DATA FOR PROCESSING section start

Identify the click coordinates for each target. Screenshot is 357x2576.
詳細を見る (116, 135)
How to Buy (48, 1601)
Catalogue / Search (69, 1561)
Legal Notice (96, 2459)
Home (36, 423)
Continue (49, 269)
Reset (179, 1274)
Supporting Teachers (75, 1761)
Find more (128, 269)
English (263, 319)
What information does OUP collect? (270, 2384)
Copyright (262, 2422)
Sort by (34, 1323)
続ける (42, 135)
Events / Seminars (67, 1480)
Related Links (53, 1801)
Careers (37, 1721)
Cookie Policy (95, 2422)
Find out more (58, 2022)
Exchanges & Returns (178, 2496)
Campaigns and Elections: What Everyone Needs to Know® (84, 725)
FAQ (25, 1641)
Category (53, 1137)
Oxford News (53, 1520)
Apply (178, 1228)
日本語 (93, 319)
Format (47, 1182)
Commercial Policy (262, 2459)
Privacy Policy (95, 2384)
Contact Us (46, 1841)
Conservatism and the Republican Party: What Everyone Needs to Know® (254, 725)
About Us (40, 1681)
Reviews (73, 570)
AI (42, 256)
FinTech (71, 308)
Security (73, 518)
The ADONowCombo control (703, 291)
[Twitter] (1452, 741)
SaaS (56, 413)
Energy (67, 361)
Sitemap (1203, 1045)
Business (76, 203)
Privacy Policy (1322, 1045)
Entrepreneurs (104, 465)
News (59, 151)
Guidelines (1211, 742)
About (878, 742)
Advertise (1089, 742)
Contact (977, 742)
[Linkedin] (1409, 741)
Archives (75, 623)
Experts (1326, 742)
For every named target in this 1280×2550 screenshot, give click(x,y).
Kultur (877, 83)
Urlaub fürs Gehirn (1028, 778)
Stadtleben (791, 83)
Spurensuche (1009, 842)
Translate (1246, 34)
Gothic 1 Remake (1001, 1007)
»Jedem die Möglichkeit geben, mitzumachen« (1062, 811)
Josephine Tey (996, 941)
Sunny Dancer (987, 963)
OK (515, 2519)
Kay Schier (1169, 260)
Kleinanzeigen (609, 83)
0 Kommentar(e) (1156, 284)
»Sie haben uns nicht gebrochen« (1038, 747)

DATA FOR PROCESSING section end

▶ [TO DO]
Please give back exactly the lines of the listing above that run from the one containing "Find out more (58, 2022)" through the one containing "Commercial Policy (262, 2459)", and only those.

▶ [EXERCISE RESPONSE]
Find out more (58, 2022)
Exchanges & Returns (178, 2496)
Campaigns and Elections: What Everyone Needs to Know® (84, 725)
FAQ (25, 1641)
Category (53, 1137)
Oxford News (53, 1520)
Apply (178, 1228)
日本語 (93, 319)
Format (47, 1182)
Commercial Policy (262, 2459)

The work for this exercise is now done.